• **The task**: Can you summarize the ladder match passage below in two sentences?

• **Excerpted text**:
They actually have tried to build it up as the first ever Ladder Match EVER, but that isn't even true of the WWF. I do believe Bret Hart and Shawn Michaels had a ladder match at some point over the Intercontinental title, thought it was a much shittier ladder, and the match not nearly as played up. Hell, for that matter, Bret Hart even had a ladder match back in his father's "Stampede Wrestling" promotion in Canada, before he came to the WWF in the mid-80s. BUT, this match COULD lay claim to being the BEST ladder match to occur until about the year 2000, for certain. The setup was that Razor Ramon was the legit IC champ, while HBK also claimed to still be the IC champ after some nonsense, so to solve matters, they were gonna hang BOTH belts above the ring, and you were gonna have to crawl up a LADDER without the other guy kicking your ass first, to GET 'em. I'm happy to say that Razor won the match, which is probably his biggest moment as a WWF star. It also happened to be a hell of a match, and not just because of the ladder.

The Arrival of Macho Madness.

• **Given data**:
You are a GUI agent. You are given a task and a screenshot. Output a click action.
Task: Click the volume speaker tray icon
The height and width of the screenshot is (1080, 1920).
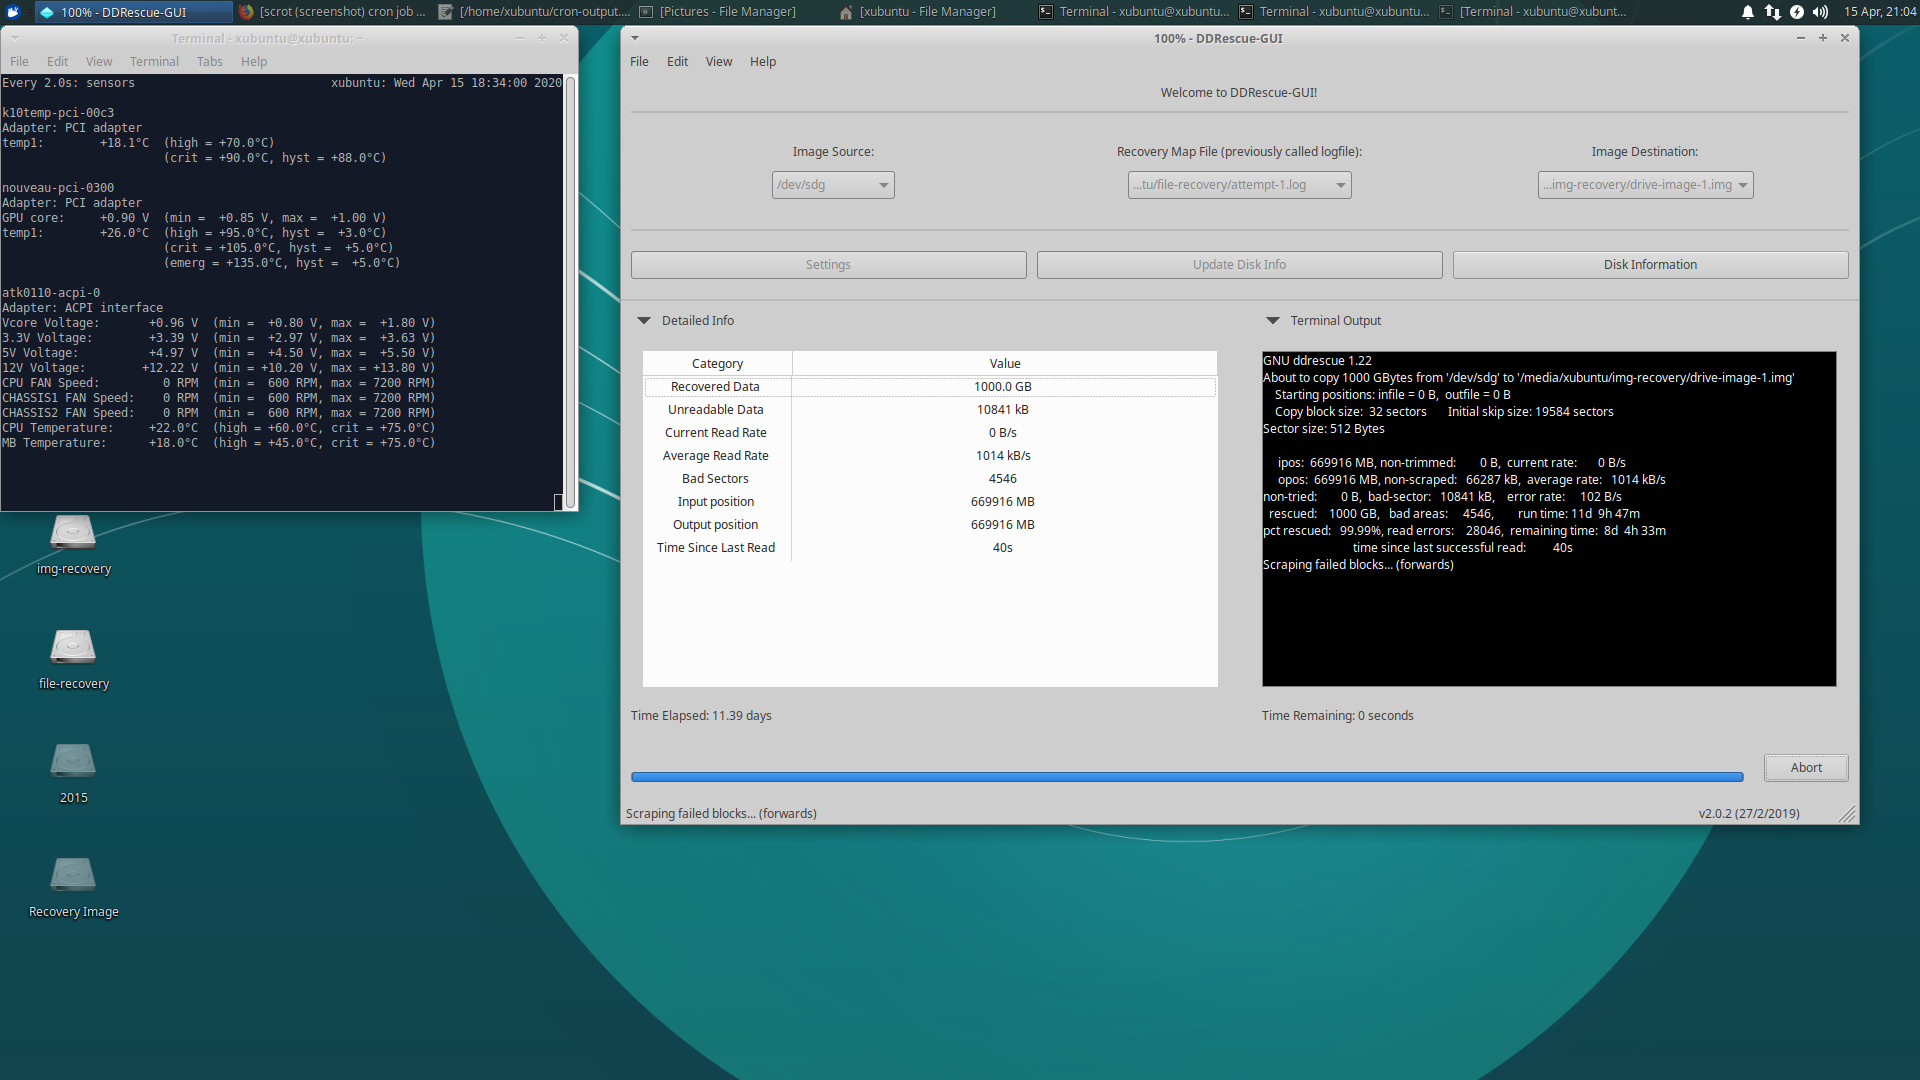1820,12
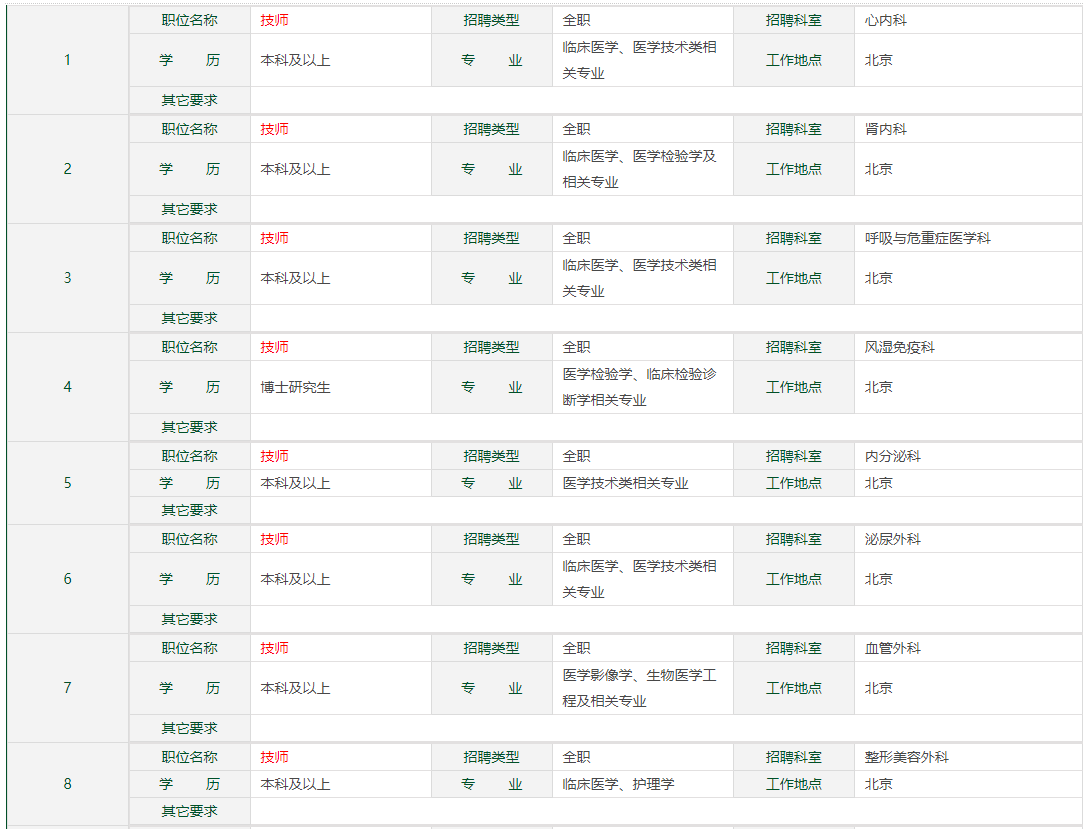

• **Completed exercise**: The match was promoted as the first ladder match ever, which the writer disputes by recalling earlier ladder matches involving Bret Hart, though it could claim to be the best ladder match until about 2000. With Razor Ramon and HBK both claiming the Intercontinental title, both belts were hung above the ring to be reached by ladder, and Razor won in what was probably his biggest moment as a WWF star.